*Task to carry out:* Pick out each line in the data below that contains the word "Time" and copy it.

:: Input data ::

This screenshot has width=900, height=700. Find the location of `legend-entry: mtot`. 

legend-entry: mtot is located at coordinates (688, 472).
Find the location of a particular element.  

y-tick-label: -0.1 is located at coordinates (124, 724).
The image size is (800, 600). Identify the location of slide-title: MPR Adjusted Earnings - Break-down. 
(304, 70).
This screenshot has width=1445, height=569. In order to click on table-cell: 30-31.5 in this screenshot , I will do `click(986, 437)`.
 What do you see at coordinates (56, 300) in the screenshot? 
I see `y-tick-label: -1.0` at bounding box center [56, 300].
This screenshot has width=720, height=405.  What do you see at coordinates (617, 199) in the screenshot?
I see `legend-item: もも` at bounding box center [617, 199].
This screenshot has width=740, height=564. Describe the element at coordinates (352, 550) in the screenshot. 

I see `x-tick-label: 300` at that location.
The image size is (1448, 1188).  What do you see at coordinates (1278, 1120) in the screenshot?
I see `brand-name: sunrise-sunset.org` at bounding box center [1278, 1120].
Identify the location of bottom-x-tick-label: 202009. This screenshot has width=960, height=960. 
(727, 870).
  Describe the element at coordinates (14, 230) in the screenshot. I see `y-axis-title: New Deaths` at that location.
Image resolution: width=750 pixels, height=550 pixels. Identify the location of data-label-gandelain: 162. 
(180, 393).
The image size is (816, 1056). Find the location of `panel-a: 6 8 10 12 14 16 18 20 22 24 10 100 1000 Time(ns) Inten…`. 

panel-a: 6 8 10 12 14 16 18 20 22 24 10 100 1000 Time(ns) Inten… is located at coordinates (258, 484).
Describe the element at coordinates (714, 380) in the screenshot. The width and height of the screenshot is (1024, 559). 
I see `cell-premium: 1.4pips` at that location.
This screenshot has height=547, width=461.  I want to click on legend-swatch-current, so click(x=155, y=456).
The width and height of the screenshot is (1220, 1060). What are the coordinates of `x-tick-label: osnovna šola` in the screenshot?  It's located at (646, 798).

:::

*Reply to the exercise:*
The image size is (816, 1056). Find the location of `panel-a: 6 8 10 12 14 16 18 20 22 24 10 100 1000 Time(ns) Inten…`. 
panel-a: 6 8 10 12 14 16 18 20 22 24 10 100 1000 Time(ns) Inten… is located at coordinates (258, 484).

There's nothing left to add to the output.